Patch/Configuration Management, Vulnerability Management

Patch Tuesday: Microsoft patches Remote Desktop Protocol exploit


This month's Microsoft patch Tuesday included more than 70 patches 15 of which were marked as critical and one that could exploit authentication in Microsoft Remote Desktop Protocol.

Microsoft released updates for products including, ASP.NET Core, .NET Core, PowerShell Core, ChakraCore, Microsoft Office, Microsoft Office Services, Web Apps, Internet Explorer, Microsoft Edge, Microsoft Windows, and  Microsoft Exchange Server.

One of the most significant patches was a vulnerability in Microsoft's Credential Security Support Provider protocol (CredSSP) which could allow a hacker to gain control of a domain server and other systems in the network. 

The vulnerability affects all Windows versions to date (starting with Windows Vista) and Preempt researchers found that an attacker could exploit the flaw in a man-in-the-middle attack that would allow them to abuse the protocol and remotely run code on the compromised server on behalf of a user.

"This vulnerability is a big deal, and while no attacks have been detected in the wild, there are a few real-world situations where attacks can occur," said Roman Blachman, CTO and co-founder at Preempt in a March 13 press release. "Ensuring that your workstations are patched is the logical, first step to preventing this threat."  

Nathan Wenzler, chief security strategist at AsTech called the vulnerability an example of how dangerous it can be to rely on security or administration tools without locking them down with hardened configurations.

“RDP is a widely used tool, but, as this exploit shows, a Man-in-the-Middle attack makes the use of this tool especially dangerous if the user is logging in with an administrator credential of any sort,” Wenzler said. “Of course, Microsoft has an obligation to ensure the vulnerability is fixed, which they're doing, but it's imperative that admins and security practitioners are doing more to reduce the amount of privileged access their administrators possess, that tools such as RDP are disabled if they're not being used, and doing whatever else they can to limit the amount of administrator-level exposure that an attacker might be able to compromise anywhere along the chain and then use to wreak havoc on the rest of the network.”

Wenzler added that its organizations need to make system hardening and secure configuration a requirement for their systems and network administration staff, instead of merely relying on patches and hotfixes to keep their environment secure.

Other researchers noted the requirements of the attack mean that an organization may have greater issues if an attacker is able to exploit the flaw.

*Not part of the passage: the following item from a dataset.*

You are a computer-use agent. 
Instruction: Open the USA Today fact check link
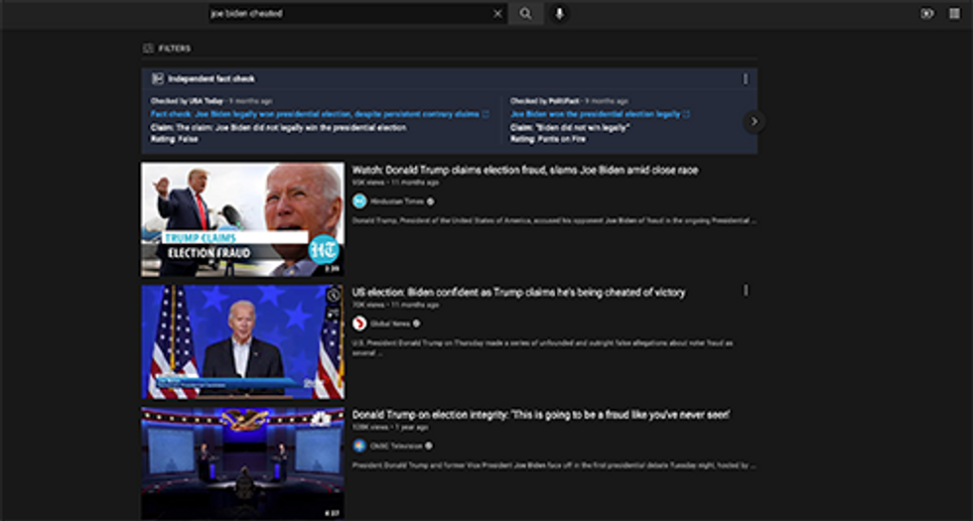316,114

Chris Morales, head of security analytics at Vectra said if an attacker is already that deep in the network, there are many other things they could do such as scope out a network, find authentication accounts or compromise a server.

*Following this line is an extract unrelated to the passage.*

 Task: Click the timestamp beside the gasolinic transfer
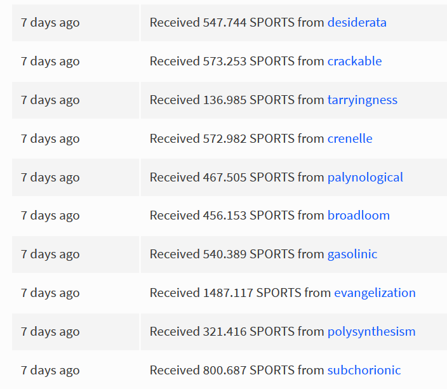[50, 254]
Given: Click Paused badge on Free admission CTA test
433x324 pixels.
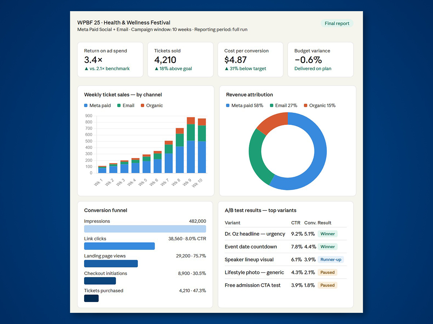Looking at the screenshot, I should (327, 285).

“I would classify this activity as a form of internal reconnaissance activity and just one more technique of many an attacker might leverage,” Morales said. “As long as a company is properly monitoring their internal environment for attacker behaviors, and can correlate this type of behavior with other attacker behaviors, they should have sufficient visibility to detect and respond to this type of reconnaissance behavior.” 

Microsoft also pathed a remote code execution flaw in Windows Shell that requires the user to download and open a malicious file in order to exploit it along with Meltdown and Spectre patches covering 32-bit versions of Windows 7 and 8.1, as well as Server 2008 and 2012.